Gasoline prices and income are ever-increasing by the year in today’s economy as a result of inflation. Through visualizations, we would like to examine the monthly and yearly trends in both quantities as well as how they both affect each other. It is anticipated that as the average yearly income of a region increases, the average yearly gasoline price of that region would also increase because the consumers would have more money to spend on gasoline for their vehicles. As a result of supply and demand, the gasoline price would increase. Through these visualizations, residents of New York State can decide which city would be the most economical for them to live in if any of them happen to have a vehicle or they can decide if New York State would be the most economical region in the country to live in with a vehicle.

First, the csv file was downloaded from https://data.ny.gov/Energy-Environment/ Gasoline-Retail-Prices-Weekly-Average-by-Region-Be/nqur-w4p7 and https://data.ny.gov/Economic-Development/Quarterly-Census-of-Employment-and-Wages-Annual-Da/shc7-xcbw. Then, the csv files were loaded into R. The zoo and lubridate packages were used for converting the date column in each package to year-month format or to year format.

Different commands in the dplyr package were used to do transformations on both datasets. The gasoline prices dataset was converted to numeric format and aggregated so that the quantities could be averaged by date.

On the other hand, the yearly salaries dataset was filtered and subsetted so that only the total salary from 2007 and beyond for all industries in each region was included and so that only the year, annual average salary, and the area name would be there to work with. This dataset had to be mutated so that the dollar signs would be removed from each salary value. Then all of the values had to be arranged by year and by region.

Unlike the gasoline prices dataset, the reshape2 package was additionally used to first convert the dataset to a molten data frame and then to split the mean salaries column by region. Then, the average salaries for the cities of interest were substituted with the average salaries for the counties that the cities are located in, i.e., for the average salary of Buffalo, the salary used was the salary of Eerie county because Buffalo is in Eerie county. The reason for this is because some cities are in the same vicinity.

Then, the tidyr package was used for both datasets to gather all of the values into 3 columns - Year/Date, Region, and Average. Then, the ggplot2 package was used for both datasets to render barcharts of average salary and average gasoline prices faceted by region.

Additionally, to render scatterplots correlating gasoline prices with income, the ggpmisc package was used. First, the column containing the average annual salaries was binded with the dataset containing the gasoline prices averaged by year and region. Then, scatterplots correlating the two variables were rendered, faceted by region along with the appropriate correlation equations.

In the following bar charts depicting monthly trend in average gasoline prices, the trend appears the same for all 8 regions of New York State - Albany, Binghamton, Buffalo, Nassau, New York City, Rochester, Syracuse, and Utica.

## 
## Attaching package: 'zoo'
## The following objects are masked from 'package:base':
## 
##     as.Date, as.Date.numeric
## 
## Attaching package: 'lubridate'
## The following object is masked from 'package:base':
## 
##     date
## 
## Attaching package: 'dplyr'
## The following objects are masked from 'package:lubridate':
## 
##     intersect, setdiff, union
## The following objects are masked from 'package:stats':
## 
##     filter, lag
## The following objects are masked from 'package:base':
## 
##     intersect, setdiff, setequal, union

In the following bar charts depicting yearly trend in average gasoline prices, the trend appears the same for all 8 regions of New York State - Albany, Binghamton, Buffalo, Nassau, New York City, Rochester, Syracuse, and Utica.

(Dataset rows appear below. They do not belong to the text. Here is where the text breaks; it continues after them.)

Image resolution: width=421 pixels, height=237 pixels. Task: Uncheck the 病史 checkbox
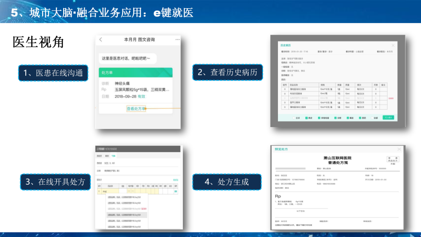306,117
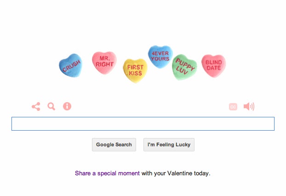Select the green PUPPY LUV candy heart
286x196 pixels.
click(185, 68)

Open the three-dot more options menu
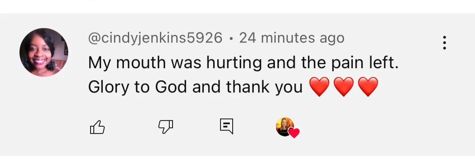445,43
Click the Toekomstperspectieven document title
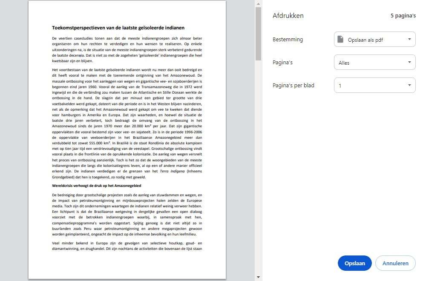 pyautogui.click(x=118, y=28)
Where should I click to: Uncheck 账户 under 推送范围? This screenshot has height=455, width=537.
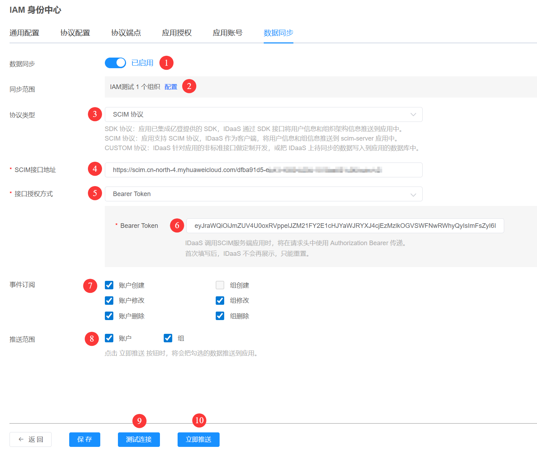point(109,338)
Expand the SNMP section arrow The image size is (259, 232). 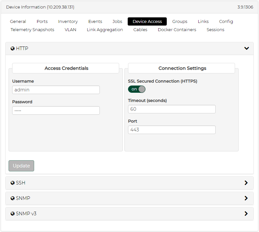click(x=246, y=198)
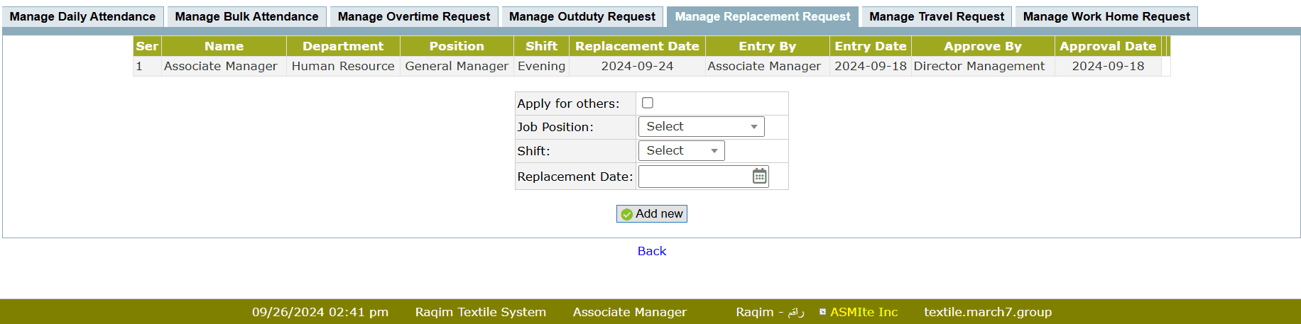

In the following barcharts, the yearly change in the average salary is depicted for each region. Generally, the change in average salary per year is minimal. It does increase but at a slow and constant rate.

In the following correlation plots all of the correlation coefficients are close to zero. Syracuse depicts the lowest correlation coefficient because the line of best fit is horizontal. However, New York City has the steepest line of best fit, therefore implying the highest correlation coefficient between average annual income and average gasoline price.

Therefore, if any resident living in New York State wants to have a vehicle, the best region to live in would be Syracuse.

However, for residents living in New York City, a vehicle is not necessary because frequent public transportation is available.